» **EXERCISE DESCRIPTION**:
Below are entries; output exactly the lines from the one with "Open the shopping cart icon" to the one with "Given: Click the Now", both included, and nothing else.

» **EXERCISE DATA**:
......

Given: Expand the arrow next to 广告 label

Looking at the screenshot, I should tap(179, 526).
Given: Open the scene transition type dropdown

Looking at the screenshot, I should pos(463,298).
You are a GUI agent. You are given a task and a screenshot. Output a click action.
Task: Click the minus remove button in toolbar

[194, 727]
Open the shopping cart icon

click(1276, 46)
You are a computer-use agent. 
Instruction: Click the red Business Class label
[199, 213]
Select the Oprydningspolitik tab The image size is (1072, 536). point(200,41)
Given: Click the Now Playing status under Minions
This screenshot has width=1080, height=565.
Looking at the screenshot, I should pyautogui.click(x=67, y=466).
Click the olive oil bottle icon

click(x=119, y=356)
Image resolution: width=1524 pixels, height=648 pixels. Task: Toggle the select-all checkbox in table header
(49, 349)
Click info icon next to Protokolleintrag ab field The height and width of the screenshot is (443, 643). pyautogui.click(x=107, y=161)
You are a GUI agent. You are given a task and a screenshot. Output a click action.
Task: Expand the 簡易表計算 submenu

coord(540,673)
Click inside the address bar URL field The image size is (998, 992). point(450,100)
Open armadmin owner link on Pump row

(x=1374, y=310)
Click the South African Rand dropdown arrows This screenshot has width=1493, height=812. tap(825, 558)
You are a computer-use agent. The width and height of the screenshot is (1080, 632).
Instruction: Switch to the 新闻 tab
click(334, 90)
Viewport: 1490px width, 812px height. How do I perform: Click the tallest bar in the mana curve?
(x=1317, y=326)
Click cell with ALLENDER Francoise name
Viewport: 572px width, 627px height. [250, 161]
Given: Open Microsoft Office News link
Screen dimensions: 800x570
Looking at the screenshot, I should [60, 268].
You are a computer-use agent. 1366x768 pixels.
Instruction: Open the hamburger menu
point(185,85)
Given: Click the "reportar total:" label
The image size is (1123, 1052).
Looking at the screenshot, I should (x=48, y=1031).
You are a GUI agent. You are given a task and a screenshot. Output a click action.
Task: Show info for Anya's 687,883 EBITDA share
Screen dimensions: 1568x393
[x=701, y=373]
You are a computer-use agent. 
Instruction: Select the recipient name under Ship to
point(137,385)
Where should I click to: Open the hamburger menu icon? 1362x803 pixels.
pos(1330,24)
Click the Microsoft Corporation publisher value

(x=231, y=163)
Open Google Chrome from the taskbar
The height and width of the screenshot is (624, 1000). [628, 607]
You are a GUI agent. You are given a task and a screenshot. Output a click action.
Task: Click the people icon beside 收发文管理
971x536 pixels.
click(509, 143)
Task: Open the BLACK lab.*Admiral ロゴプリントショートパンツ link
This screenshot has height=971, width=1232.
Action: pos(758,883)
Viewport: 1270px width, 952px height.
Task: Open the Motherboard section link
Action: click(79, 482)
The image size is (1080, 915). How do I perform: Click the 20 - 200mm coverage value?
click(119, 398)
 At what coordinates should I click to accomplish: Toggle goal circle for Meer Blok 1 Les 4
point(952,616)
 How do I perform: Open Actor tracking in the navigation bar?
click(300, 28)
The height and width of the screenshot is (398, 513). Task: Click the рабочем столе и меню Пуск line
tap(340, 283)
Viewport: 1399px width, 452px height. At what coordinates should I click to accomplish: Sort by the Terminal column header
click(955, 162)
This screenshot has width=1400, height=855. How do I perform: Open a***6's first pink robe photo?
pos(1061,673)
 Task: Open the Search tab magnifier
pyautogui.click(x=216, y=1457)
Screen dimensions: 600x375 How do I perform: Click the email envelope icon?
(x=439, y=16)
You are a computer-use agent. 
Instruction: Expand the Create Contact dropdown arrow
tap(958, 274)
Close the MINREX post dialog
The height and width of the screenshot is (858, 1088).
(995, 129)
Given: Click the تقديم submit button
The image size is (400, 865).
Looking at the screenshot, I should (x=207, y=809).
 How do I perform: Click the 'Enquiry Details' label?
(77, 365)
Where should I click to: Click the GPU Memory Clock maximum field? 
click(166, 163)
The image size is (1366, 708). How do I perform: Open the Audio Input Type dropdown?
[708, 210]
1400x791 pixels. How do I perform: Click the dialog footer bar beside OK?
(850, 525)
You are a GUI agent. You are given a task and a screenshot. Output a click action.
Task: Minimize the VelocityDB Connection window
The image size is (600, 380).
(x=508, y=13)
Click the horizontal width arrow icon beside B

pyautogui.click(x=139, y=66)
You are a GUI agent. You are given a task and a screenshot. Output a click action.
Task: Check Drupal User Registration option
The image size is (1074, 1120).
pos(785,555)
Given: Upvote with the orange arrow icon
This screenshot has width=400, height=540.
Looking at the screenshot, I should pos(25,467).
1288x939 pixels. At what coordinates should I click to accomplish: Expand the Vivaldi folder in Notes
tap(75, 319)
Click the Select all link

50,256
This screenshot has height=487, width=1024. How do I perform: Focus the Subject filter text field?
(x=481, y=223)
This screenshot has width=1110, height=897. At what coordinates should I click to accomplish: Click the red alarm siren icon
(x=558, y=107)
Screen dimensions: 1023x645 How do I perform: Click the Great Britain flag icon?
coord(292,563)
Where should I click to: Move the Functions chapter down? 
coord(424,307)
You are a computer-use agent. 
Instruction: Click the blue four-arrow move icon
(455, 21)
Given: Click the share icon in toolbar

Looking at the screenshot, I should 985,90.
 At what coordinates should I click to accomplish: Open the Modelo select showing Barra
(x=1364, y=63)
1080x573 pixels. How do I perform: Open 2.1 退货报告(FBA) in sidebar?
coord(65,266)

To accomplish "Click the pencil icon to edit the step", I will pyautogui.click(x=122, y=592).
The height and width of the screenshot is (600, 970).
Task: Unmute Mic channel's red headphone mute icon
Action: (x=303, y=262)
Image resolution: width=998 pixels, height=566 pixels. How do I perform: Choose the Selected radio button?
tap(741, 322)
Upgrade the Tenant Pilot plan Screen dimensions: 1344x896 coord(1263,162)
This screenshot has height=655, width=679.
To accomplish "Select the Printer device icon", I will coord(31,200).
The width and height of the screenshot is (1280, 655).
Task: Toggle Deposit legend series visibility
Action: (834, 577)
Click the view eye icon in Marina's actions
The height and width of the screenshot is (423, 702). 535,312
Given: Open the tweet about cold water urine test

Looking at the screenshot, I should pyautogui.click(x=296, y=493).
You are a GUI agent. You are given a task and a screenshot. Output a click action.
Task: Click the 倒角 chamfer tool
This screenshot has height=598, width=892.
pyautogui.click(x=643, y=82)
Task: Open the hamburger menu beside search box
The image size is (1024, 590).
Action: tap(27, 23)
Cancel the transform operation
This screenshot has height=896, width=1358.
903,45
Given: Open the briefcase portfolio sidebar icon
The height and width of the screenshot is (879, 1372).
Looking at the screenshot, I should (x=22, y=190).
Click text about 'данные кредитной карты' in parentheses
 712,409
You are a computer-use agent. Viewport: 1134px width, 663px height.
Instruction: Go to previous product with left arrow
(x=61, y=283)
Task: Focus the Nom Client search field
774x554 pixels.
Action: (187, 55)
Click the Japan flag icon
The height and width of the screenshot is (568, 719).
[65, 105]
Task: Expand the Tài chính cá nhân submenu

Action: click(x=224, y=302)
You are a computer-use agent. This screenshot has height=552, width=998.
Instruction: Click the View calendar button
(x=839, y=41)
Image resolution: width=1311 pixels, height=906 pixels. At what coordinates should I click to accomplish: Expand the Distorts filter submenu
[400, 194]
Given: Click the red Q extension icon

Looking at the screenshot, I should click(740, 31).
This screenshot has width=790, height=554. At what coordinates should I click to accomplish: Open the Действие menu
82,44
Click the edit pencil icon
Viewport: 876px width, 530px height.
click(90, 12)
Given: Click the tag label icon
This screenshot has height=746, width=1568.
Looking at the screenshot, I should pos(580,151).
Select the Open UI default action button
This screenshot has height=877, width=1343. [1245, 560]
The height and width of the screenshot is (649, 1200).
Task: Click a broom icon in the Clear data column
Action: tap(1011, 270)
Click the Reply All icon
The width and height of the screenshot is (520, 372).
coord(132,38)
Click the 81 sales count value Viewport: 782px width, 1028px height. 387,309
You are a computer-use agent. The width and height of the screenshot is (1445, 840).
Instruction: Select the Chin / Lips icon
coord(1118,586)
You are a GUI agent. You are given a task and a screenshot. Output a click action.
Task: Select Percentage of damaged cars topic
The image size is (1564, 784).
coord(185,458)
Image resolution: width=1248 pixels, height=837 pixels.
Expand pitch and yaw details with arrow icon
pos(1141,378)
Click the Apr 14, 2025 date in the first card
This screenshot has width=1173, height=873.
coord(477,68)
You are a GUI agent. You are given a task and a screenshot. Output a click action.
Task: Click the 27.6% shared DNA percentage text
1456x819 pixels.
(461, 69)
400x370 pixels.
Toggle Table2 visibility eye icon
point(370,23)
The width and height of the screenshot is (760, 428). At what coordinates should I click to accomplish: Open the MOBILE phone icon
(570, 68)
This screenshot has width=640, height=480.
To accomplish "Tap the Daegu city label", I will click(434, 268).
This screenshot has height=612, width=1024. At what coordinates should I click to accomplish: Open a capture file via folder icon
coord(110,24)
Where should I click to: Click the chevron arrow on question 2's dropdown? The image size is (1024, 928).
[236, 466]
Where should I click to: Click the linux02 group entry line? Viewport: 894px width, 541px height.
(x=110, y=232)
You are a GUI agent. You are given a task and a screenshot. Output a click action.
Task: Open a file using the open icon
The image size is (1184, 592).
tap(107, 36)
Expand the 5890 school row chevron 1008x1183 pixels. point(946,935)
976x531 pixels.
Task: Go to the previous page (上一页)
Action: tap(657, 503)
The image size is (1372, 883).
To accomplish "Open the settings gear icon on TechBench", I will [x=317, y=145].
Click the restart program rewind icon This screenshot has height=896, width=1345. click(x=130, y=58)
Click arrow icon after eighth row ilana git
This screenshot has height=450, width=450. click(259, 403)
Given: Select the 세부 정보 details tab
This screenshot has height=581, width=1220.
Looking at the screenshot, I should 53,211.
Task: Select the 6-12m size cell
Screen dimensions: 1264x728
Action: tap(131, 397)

......

» **SOLUTION TO THIS EXERCISE**:
Open the shopping cart icon

click(1276, 46)
You are a computer-use agent. 
Instruction: Click the red Business Class label
[199, 213]
Select the Oprydningspolitik tab The image size is (1072, 536). point(200,41)
Given: Click the Now Playing status under Minions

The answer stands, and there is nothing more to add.